(Saved data entries)
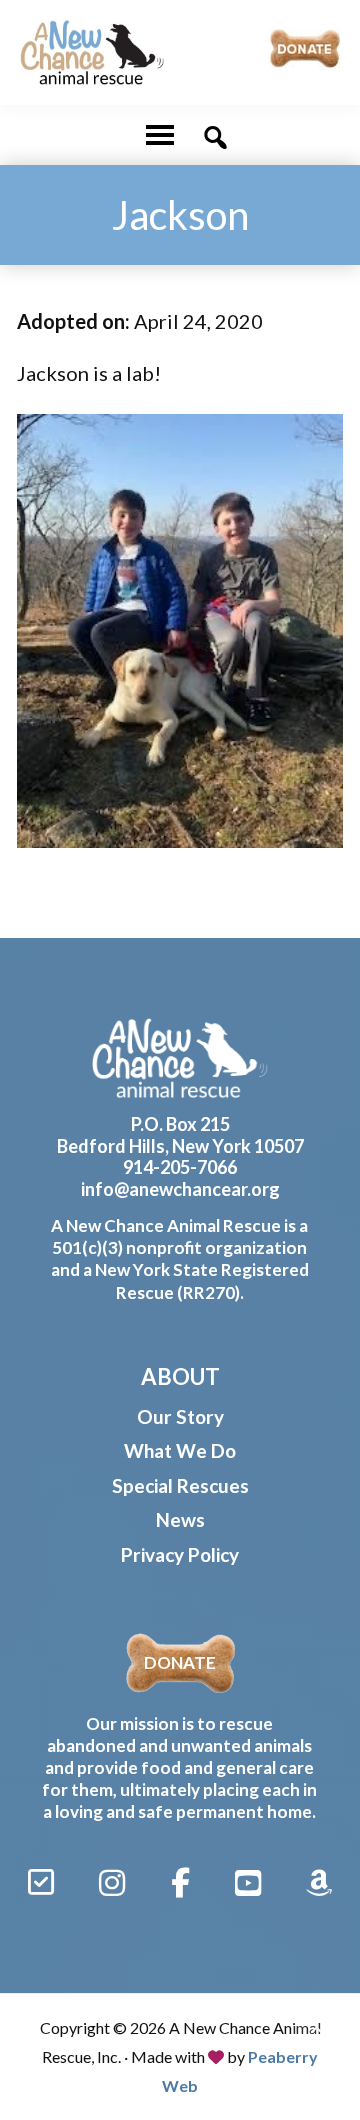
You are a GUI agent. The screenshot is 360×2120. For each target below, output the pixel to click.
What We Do (180, 1450)
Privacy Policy (180, 1554)
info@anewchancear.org (180, 1189)
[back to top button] (318, 2032)
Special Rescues (180, 1485)
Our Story (180, 1416)
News (180, 1519)
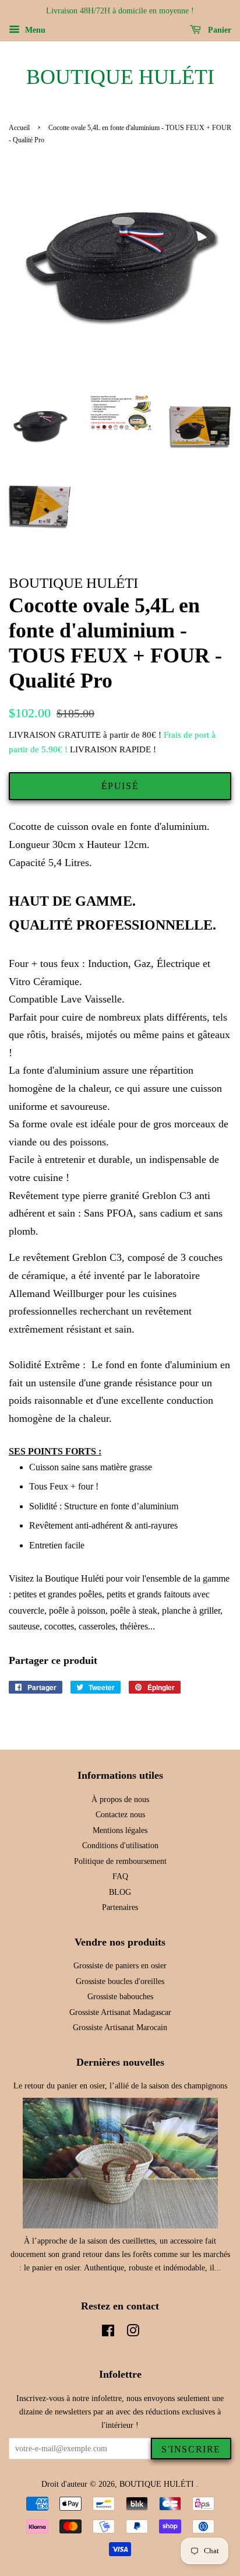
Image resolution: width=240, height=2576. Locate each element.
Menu (34, 30)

### [EXERCISE PROMPT]
Repeat, exactly and with no pictures, each line from the line that holds "Special Rescues (180, 1485)" through the last line of the records above.

### [WRITTEN RESPONSE]
Special Rescues (180, 1485)
Our Story (180, 1416)
News (180, 1519)
Image resolution: width=240, height=2576. Locate each element.
Menu (34, 30)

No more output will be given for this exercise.